Work instruction> Every line that contains "agent" must be located and copied from the data.

[Saved data entries]
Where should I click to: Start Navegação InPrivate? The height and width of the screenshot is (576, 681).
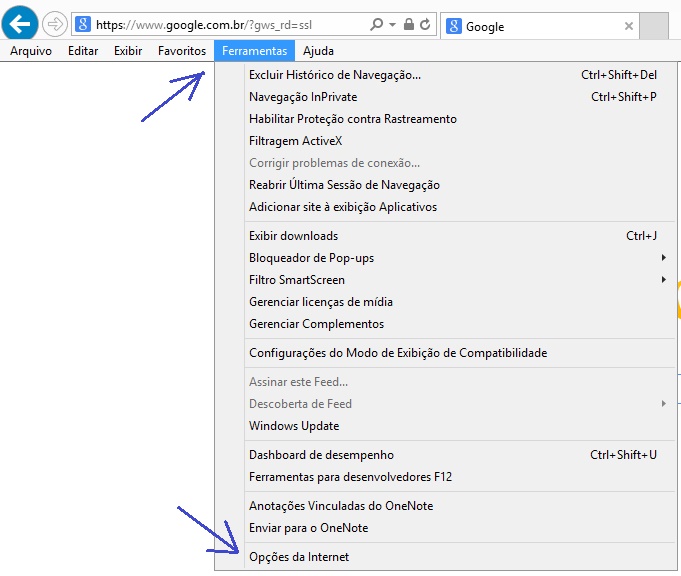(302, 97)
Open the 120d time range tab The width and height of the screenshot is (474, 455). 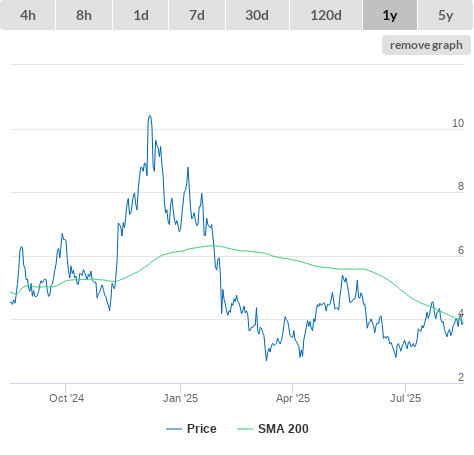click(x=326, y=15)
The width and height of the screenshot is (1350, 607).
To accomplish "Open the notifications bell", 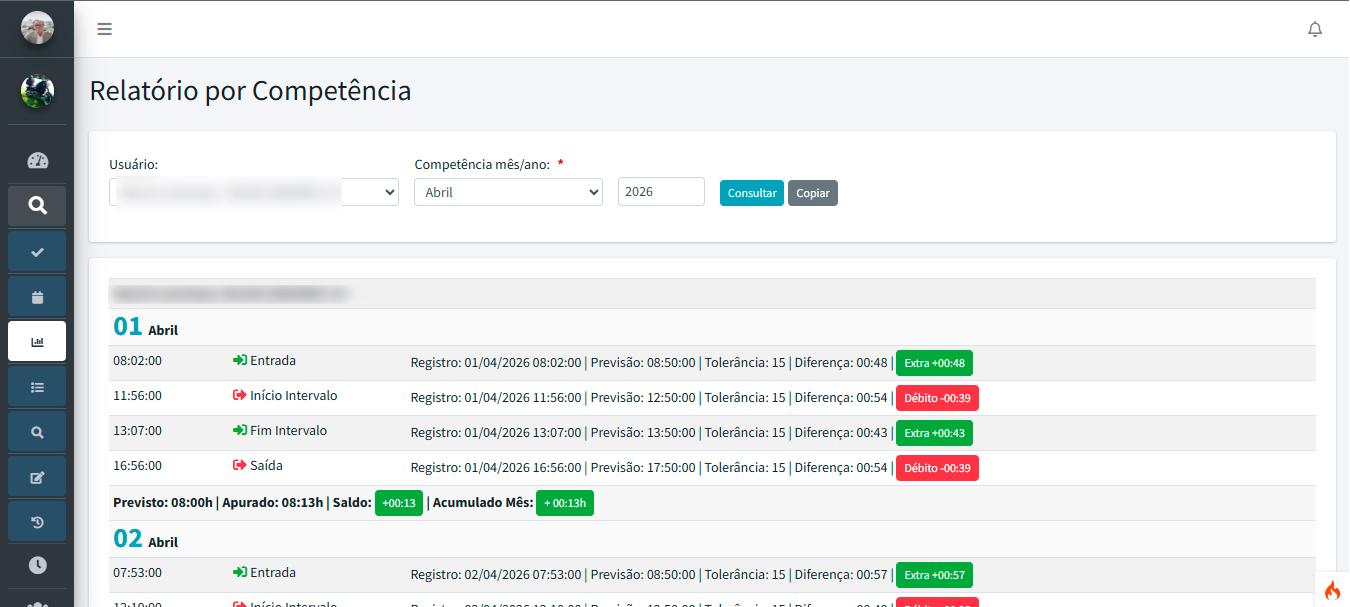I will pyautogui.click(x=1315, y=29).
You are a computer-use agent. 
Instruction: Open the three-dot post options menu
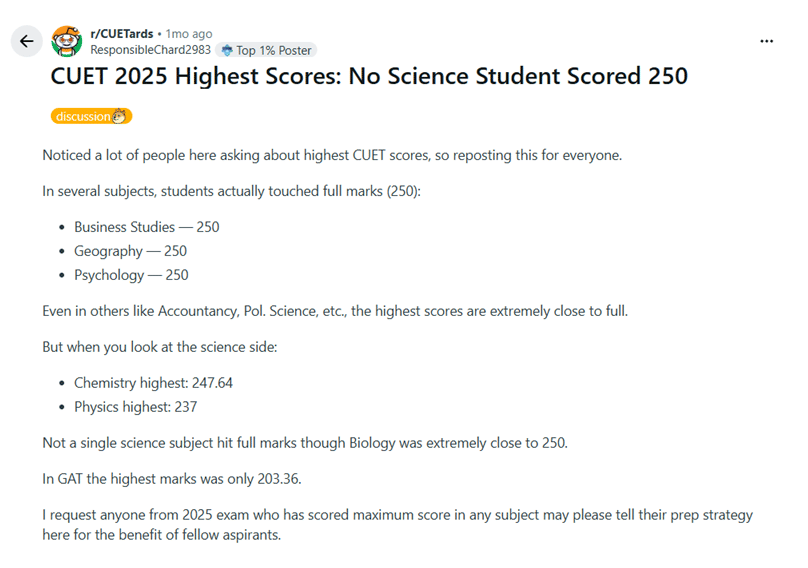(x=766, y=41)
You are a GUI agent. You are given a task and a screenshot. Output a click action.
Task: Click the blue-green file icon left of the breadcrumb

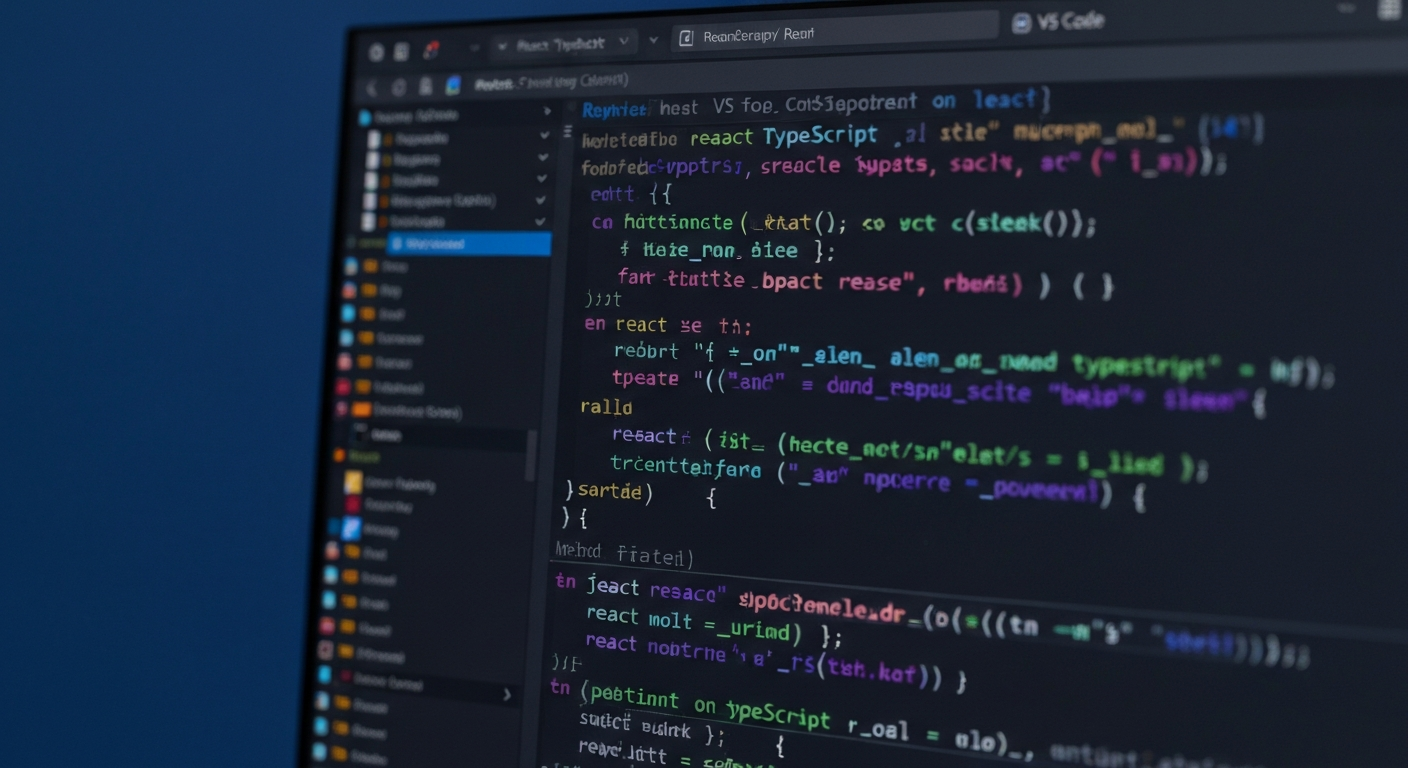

Answer for this exercise>
You are a computer-use agent. 
You are a GUI agent. You are given a task and a screenshot. Output a click action.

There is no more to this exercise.